» Aim of the exercise: Word for word, copy the lines from the one with "Task: Open the delivery scooter icon" to the last line of the data below, counting both, and keep every picture out.

:::::

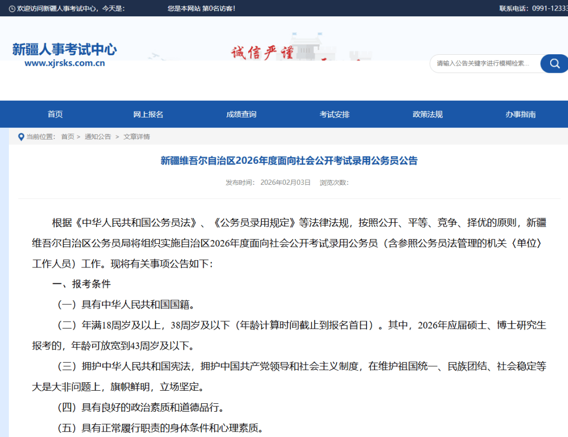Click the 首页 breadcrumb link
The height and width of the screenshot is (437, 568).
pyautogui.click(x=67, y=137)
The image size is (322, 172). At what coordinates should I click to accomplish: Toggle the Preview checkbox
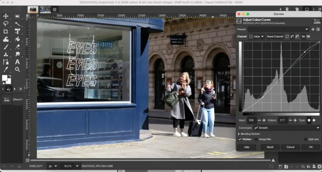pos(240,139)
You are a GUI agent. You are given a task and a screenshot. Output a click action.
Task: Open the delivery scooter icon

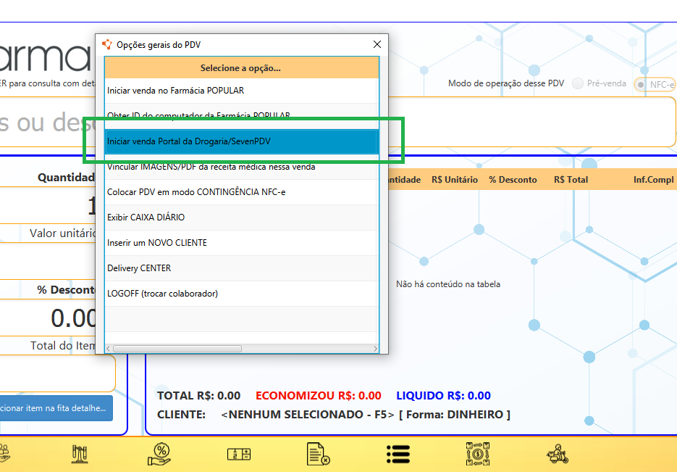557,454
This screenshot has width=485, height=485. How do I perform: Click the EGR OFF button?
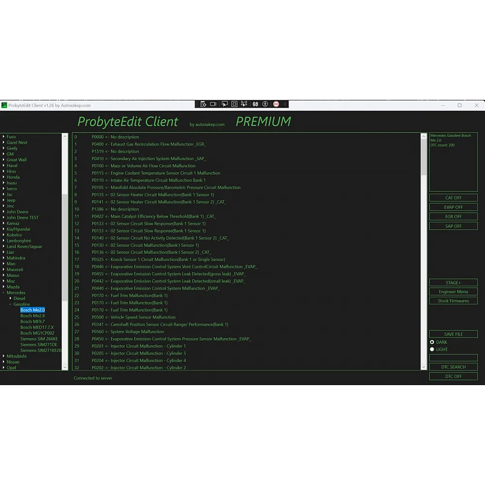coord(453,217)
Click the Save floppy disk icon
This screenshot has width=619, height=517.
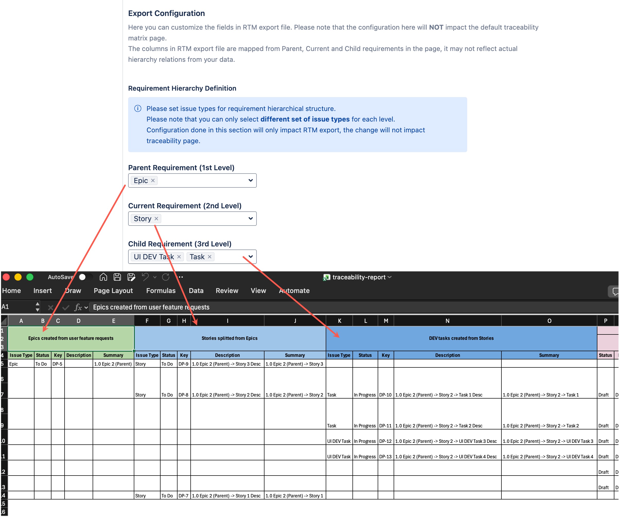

:::::

» Your solution:
Task: Open the delivery scooter icon

557,454
This screenshot has width=485, height=485. How do I perform: Click the EGR OFF button?
coord(453,217)
Click the Save floppy disk icon
This screenshot has width=619, height=517.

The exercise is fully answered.